Local minimum occurs at 3.5.


We can visualize the gradient descent by plotting all temporary local minima on the curve. As you can see, the improvement decreases over time; at the end, the local minimum barely improves.

In [4]:
# <!-- collapse=True -->

def init():
    line.set_data([], [])
    return line,

def animate(i):
    x_n = mins[0::10][i]
    y_n = x_n**2-6*x_n+5
    line.set_data(x_n, y_n)
    return line,

fig = plt.figure(figsize=(10, 6))
ax = plt.axes(xlim=(-15, 21), ylim=(-50, 350))
ax.plot(x,y, linewidth=4 )
line, = ax.plot([], [], "D", markersize=12)
animation.FuncAnimation(fig, animate, init_func=init,
                        frames=len(mins[0::10]), interval=200)
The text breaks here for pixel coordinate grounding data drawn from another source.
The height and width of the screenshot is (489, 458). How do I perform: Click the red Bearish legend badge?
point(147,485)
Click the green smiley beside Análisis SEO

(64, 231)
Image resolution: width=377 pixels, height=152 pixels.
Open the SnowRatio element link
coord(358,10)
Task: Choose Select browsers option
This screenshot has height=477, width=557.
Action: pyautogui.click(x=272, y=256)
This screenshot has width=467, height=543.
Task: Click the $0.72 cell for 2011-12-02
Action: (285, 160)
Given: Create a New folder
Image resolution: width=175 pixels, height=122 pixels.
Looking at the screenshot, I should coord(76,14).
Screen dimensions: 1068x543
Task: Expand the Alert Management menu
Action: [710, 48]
<IPython.core.display.Javascript object>

Another important visualization of gradient descent is that there should be a visible improvement over time: In this example, I simply plotted the squared distance from the local minima calculated by gradient descent and the true local minimum against the iteration during which it was calculated. As we can see, the distance gets smaller over time, but barely changes in later iterations. This measure of distance is often called the *cost* or *loss*, but the implementation differs depending on what function you're trying to minimize. 

In [5]:
# <!-- collapse=True -->
TOOLS = [WheelZoomTool(), ResetTool(), PanTool()]
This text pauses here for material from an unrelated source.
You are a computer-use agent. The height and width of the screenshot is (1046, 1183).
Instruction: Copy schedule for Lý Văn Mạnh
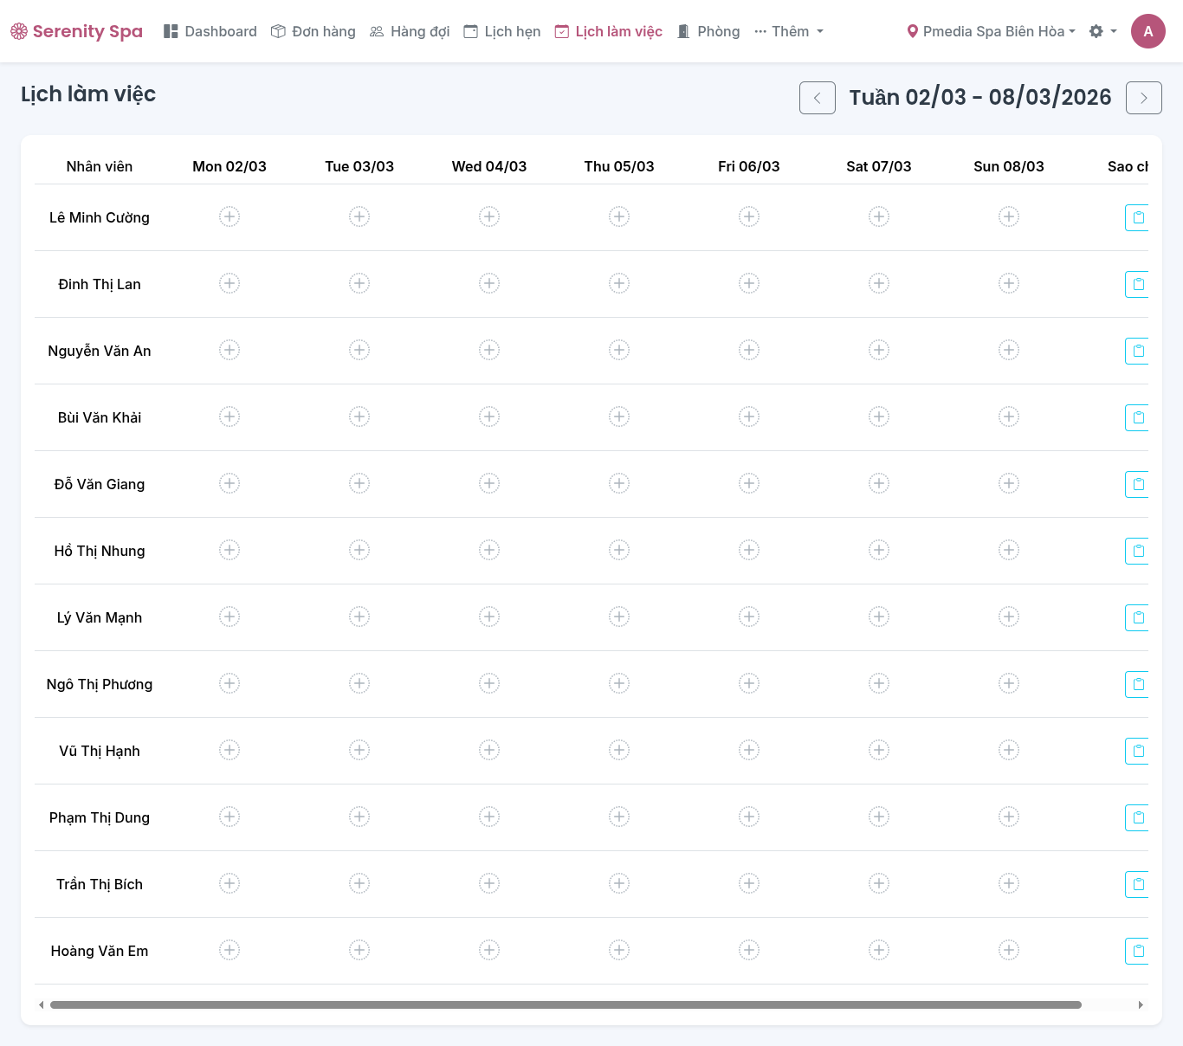[x=1137, y=617]
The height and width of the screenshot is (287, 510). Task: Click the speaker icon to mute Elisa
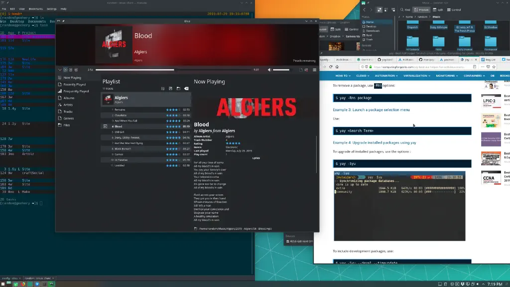[x=269, y=70]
x, y = (zip(*enumerate(cost)))
s1 = bp.figure(width=W, 
               height=H, 
               title='Squared distance to true local minimum',  
               tools=TOOLS,
               x_axis_label = 'Iteration',
               y_axis_label = 'Distance'
)
s1.line(x, y, color="navy", alpha=0.5, line_width=3)
s1.title.text_font_size = '14pt'
s1.yaxis.axis_label_text_font_size = "12pt"
s1.xaxis.axis_label_text_font_size = "12pt"

bp.show(s1)